路径规划A*算法介绍
A*(A-Star)算法是一种常用的寻路算法,用于图形表达的环境中找到起点到目标点的最短路径。
代价函数𝑓(𝑛)由两部分组成:起点沿着已生成的路径到达当前节点的开销𝑔(𝑛)和当前节点到终点的预估开销ℎ(𝑛)。公式表示: 𝑓(𝑛) = 𝑔(𝑛) + ℎ(𝑛)
A*算法的详细原理之定义
基本定义
G: G表示从起点A移动到网格上指定方格的移动耗费(上下左右,下面实例没写沿斜方向移动)
H: H表示从指定方格移动到终点的预计耗费(H方法多种,这里设定忽略障碍物上下左右移动)
F: F=G+H,表示该点的总耗费
4.open列表:一个记录下所有被考虑来寻找最短路径的格子
5. closed列表: 一个记录下不会再被考虑的格子
曼哈顿距离:通过计算两点在空间中沿着网格线(垂直和水平方向)距离来度量它们之间的距离
A*算法结合了广度优先搜索和启发式搜索的思想。

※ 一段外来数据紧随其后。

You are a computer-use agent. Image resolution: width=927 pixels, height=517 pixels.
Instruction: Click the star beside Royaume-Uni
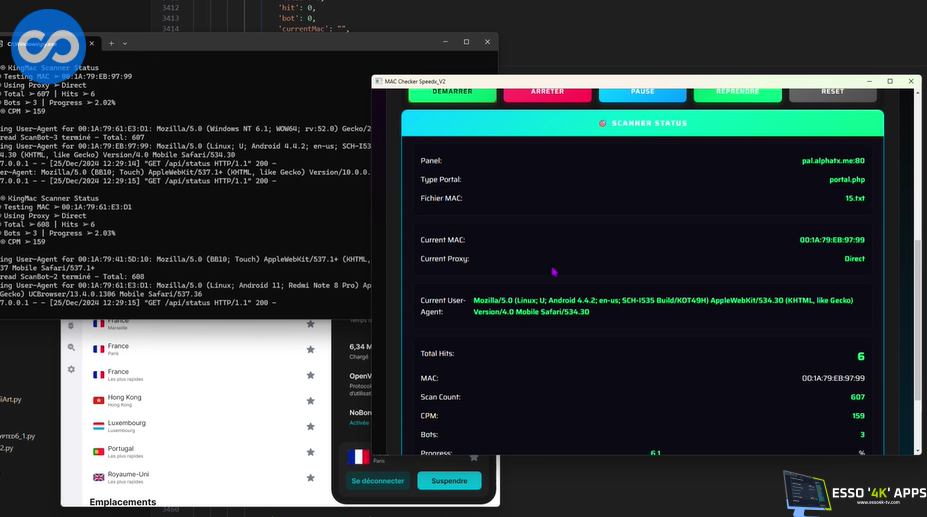pos(311,477)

它使用一个启发式函数来估计从当前位置到目标位置的代价,通过不断更新并选择代价最低的路径来进行搜索。
下面是A*算法的详细步骤:
1. 初始化
– 将起点放入一个待处理节点列表中,并将其代价设为0。
– 初始化一个节点存储表,用于记录每个节点的父节点、代价等信息。
– 初始化一个节点集合,用于存储已经访问过的节点。
2. 循环直到找到目标点或者遍历完所有可达节点:
– 从待处理节点列表中选择代价最低的节点,作为当前节点。
– 如果当前节点为目标点,算法结束,可以通过节点存储表回溯找到最短路径。
– 将当前节点从待处理节点列表中移除,放入已访问节点集合中。
– 对当前节点的相邻节点进行处理:
– 如果相邻节点已经在已访问节点集合中,跳过该节点。
– 计算相邻节点的代价,包括从起点到该节点的代价和从该节点到目标点的启发式估计代价。
– 如果相邻节点不在待处理节点列表中,将其加入,并更新节点存储表。
– 如果相邻节点已经在待处理节点列表中,并且新的代价更小,则更新节点存储表中的信息。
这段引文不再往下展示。